SVReferenceUtils (gatk 4.4.0.0 API)

java.lang.Object

org.broadinstitute.hellbender.tools.spark.sv.utils.SVReferenceUtils

public final class SVReferenceUtils extends Object

Constructor Summary

Constructors

Constructor

Description

SVReferenceUtils()
Method Summary

Modifier and Type

Method

Description

static org.apache.spark.api.java.JavaRDD<byte[]>

getReferenceBasesRDD(org.apache.spark.api.java.JavaSparkContext ctx, int kSize, ReferenceMultiSparkSource ref, htsjdk.samtools.SAMSequenceDictionary dict, int refRecordLen, int refRecordsPerPartition)

Create an RDD from the reference sequences.

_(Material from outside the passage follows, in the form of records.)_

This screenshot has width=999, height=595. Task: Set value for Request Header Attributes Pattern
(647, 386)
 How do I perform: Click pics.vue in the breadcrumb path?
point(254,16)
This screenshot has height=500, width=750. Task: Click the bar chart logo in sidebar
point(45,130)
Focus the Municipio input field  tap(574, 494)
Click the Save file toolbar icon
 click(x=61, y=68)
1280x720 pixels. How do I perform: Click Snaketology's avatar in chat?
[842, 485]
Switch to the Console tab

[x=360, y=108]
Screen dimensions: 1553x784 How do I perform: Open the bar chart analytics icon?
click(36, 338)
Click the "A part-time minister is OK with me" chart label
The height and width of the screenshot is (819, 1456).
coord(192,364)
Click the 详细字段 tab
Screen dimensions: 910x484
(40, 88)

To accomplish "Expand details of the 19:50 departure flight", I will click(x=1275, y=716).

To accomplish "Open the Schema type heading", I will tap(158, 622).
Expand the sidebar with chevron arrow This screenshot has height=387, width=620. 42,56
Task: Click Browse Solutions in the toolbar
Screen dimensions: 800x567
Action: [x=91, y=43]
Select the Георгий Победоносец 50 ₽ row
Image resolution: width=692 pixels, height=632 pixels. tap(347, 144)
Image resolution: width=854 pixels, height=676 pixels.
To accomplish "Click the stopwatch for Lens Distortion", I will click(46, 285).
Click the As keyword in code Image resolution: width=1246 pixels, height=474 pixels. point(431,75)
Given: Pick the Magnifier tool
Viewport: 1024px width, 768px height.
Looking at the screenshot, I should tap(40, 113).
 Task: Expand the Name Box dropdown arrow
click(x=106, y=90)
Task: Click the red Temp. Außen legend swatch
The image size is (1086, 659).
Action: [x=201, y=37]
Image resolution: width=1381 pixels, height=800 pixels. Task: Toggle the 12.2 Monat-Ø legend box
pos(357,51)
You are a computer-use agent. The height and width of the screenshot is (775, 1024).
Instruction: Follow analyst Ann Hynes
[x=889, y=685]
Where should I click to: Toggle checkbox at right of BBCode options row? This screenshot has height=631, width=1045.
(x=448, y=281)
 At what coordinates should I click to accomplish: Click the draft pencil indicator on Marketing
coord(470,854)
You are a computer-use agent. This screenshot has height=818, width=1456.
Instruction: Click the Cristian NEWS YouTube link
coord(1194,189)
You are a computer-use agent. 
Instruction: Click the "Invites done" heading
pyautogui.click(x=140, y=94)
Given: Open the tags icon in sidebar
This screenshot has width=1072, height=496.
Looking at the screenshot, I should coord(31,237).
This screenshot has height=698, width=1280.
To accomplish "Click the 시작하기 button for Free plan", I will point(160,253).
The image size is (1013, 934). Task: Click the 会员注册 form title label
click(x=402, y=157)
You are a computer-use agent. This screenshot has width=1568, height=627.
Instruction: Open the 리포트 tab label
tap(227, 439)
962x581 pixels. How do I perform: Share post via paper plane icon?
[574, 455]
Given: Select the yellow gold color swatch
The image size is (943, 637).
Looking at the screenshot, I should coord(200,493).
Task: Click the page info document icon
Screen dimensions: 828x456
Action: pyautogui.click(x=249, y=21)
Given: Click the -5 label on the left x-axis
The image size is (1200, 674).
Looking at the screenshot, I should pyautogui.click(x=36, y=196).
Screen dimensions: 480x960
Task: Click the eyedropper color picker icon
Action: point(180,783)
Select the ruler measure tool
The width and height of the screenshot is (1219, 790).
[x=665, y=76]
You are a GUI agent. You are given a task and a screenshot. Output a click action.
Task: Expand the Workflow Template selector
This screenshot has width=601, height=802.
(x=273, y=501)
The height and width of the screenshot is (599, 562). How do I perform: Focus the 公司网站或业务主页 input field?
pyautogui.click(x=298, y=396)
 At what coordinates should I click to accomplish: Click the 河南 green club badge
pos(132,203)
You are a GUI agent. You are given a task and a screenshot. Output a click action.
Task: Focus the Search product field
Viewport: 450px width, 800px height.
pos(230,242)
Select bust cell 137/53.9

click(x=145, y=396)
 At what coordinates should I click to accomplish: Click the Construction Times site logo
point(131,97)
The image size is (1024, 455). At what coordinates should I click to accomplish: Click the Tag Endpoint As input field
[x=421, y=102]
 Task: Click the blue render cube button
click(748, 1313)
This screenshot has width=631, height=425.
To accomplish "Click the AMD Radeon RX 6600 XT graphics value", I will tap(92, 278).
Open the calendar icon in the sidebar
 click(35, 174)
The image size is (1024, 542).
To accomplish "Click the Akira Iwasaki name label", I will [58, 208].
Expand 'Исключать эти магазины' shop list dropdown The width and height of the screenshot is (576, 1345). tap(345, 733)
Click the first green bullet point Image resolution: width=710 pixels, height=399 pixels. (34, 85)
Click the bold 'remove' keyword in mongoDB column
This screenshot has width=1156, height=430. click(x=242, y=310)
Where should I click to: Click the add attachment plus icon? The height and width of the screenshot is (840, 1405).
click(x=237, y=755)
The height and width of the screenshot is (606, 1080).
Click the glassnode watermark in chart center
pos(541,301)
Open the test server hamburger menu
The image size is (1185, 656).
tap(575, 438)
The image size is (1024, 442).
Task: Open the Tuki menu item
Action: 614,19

Methods inherited from class java.lang.Object
clone, equals, finalize, getClass, hashCode, notify, notifyAll, toString, wait, wait, wait

Constructor Details
- SVReferenceUtils
  
  public SVReferenceUtils()
Method Details
- getReferenceBasesRDD
  
  public static org.apache.spark.api.java.JavaRDD<byte[]> getReferenceBasesRDD(org.apache.spark.api.java.JavaSparkContext ctx, int kSize, ReferenceMultiSparkSource ref, htsjdk.samtools.SAMSequenceDictionary dict, int refRecordLen, int refRecordsPerPartition)
  
  Create an RDD from the reference sequences. The reference sequences are transformed into a single, large collection of byte arrays. The collection is then parallelized into an RDD. Each contig that exceeds a size given by refRecordLen is broken into a series of refRecordLen chunks with a kSize - 1 base overlap between successive chunks. (I.e., for kSize = 63, the last 62 bases in chunk n match the first 62 bases in chunk n+1) so that we don't miss any kmers due to the chunking -- we can just kmerize each record independently.